» **Texte fourni**:
==========
Martin Cubertafond : Si l’on prend de la hauteur et que l’on ne regarde pas seulement les derniers trimestres en grande distribution française mais que l’on regarde la tendance mondiale sur le long terme, il est évident qu’une partie du marché du vin est en train de disparaître. Depuis les années 2000, le marché du vin est divisé en deux : celui du vin de consommation quotidienne, avec un statut de boisson, d'aliment, avec un faible prix par bouteille, qui est en chute libre ; et celui qui correspond à une consommation occasionnelle, avec un statut de plaisir, avec des bouteilles mieux valorisées, qui est en croissance. La séparation entre ces deux marchés est encore plus nette depuis la crise de 2008-2009. Le marché de volume peu valorisé décroît régulièrement, de -3 % par an, là où il y a une croissance sur les produits plus valorisés, de l’ordre de 1 % par an. La déconsommation vue globalement est une mutation de la consommation vers des vins plus valorisés, ce qui amène à une baisse des volumes.
==========
» **Données fournies**:
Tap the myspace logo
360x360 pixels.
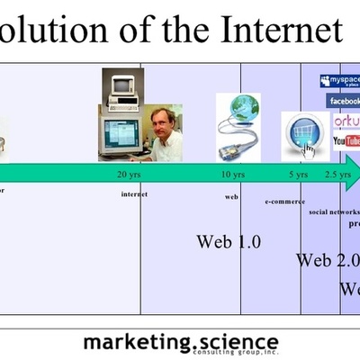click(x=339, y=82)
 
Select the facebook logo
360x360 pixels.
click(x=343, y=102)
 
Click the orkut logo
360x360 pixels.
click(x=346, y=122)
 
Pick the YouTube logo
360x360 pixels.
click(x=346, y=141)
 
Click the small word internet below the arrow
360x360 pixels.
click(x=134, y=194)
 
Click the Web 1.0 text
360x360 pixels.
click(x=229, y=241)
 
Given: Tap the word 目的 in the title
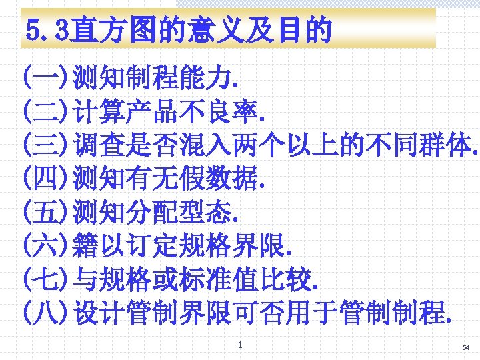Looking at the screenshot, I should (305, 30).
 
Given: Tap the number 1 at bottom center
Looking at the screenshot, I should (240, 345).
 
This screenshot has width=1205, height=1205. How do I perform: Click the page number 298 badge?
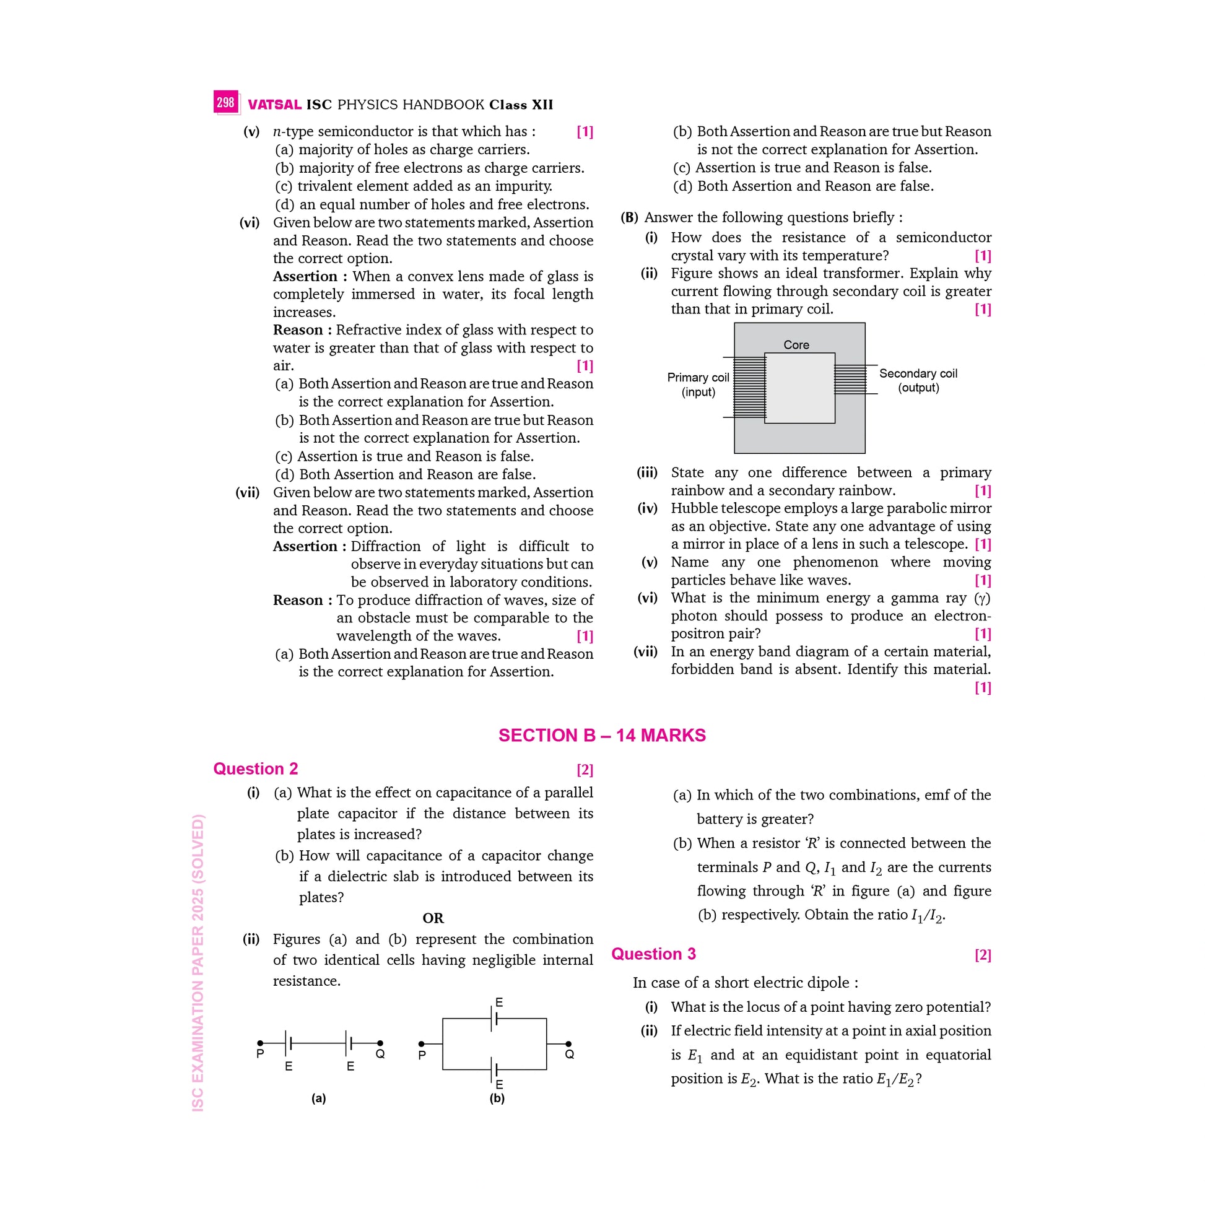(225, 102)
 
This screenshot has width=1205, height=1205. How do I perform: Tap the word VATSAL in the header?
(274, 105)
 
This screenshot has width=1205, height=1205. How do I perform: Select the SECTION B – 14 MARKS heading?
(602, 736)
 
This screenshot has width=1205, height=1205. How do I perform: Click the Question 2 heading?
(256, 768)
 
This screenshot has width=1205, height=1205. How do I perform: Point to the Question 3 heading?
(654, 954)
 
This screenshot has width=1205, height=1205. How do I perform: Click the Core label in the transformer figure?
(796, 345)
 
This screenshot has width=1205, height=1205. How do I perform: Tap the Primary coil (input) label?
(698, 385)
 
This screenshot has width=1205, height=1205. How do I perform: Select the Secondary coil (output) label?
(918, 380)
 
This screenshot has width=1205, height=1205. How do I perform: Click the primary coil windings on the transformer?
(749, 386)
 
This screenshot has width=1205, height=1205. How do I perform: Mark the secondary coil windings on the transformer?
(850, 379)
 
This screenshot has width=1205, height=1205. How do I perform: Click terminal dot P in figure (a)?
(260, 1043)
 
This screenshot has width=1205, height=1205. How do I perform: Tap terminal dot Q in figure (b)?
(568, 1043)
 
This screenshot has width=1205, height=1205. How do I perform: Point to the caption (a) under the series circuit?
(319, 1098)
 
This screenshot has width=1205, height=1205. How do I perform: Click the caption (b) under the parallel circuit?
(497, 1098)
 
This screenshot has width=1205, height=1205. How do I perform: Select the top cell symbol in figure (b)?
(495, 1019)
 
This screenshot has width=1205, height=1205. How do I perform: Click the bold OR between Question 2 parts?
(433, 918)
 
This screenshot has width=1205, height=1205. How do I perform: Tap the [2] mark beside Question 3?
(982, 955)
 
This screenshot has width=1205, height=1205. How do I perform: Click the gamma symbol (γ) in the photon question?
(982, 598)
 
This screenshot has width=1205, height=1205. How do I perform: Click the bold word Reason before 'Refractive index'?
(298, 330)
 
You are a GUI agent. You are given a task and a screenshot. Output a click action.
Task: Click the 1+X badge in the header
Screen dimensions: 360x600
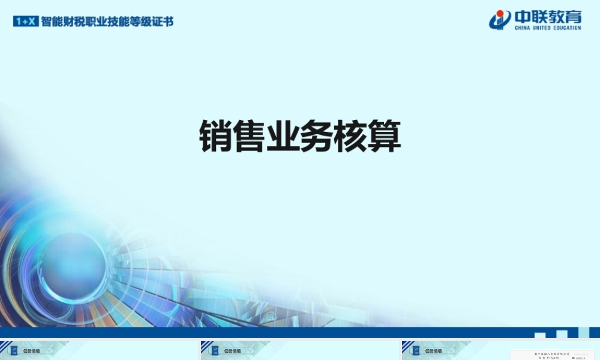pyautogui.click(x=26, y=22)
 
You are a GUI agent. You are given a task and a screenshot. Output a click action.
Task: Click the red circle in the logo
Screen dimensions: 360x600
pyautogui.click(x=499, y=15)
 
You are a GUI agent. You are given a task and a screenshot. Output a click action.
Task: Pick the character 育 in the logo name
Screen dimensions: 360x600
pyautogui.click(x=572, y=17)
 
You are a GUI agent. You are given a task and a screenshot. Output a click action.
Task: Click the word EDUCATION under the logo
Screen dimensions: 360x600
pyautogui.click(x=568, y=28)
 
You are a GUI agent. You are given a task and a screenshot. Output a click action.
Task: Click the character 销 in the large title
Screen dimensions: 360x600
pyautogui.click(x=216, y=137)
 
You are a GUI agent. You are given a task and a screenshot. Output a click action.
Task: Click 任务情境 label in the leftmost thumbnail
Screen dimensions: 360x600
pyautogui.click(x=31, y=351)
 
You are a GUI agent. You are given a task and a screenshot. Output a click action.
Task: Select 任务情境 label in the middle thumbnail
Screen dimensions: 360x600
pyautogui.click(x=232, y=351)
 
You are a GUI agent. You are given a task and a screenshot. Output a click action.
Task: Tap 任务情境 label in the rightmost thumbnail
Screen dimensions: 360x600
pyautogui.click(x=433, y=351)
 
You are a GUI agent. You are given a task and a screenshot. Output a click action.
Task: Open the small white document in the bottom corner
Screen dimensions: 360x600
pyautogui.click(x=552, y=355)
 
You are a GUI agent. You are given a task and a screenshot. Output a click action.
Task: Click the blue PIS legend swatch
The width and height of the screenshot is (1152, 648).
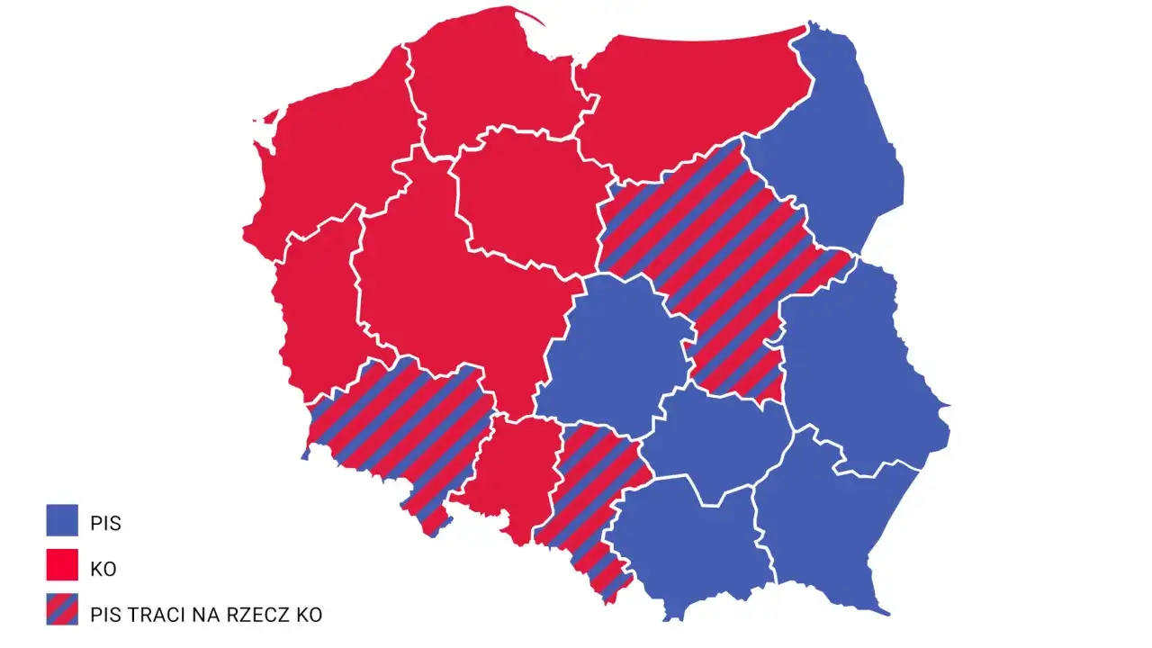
==========
» **À faire**:
**a.** D'après le texte sur le marché du vin, de combien le marché de volume peu valorisé recule-t-il chaque année ?
**b.** Prolongez le texte sur le marché du vin en reprenant juste après sa dernière phrase.

» **Réponses données**:
**a.** Il recule d'environ 3 % par an.

**b.**
Ce serait donc un phénomène de premiumisation, le fameux "moins mais mieux".
On est complètement là-dedans depuis 20 ans. Cela ne signifie pas que le marché des vins de volume est mort : il y a encore de la place sur ce segment. Mais elle est préemptée par des opérateurs produisant énormément de volumes. Il faut avoir une taille critique pour diminuer au maximum les coûts par bouteille, comme en témoigne le n°1 américain Gallo. On ne peut plus aujourd’hui être un opérateur rentable sur ce marché de volume sans avoir une taille critique. C’est sur ce segment que se trouve l’excédent structurel du marché, que l’on observe depuis 50 ans. Les courbes de l’Organisation Internationale de la Vigne et du Vin (OIV) montrent le décalage entre consommation et production.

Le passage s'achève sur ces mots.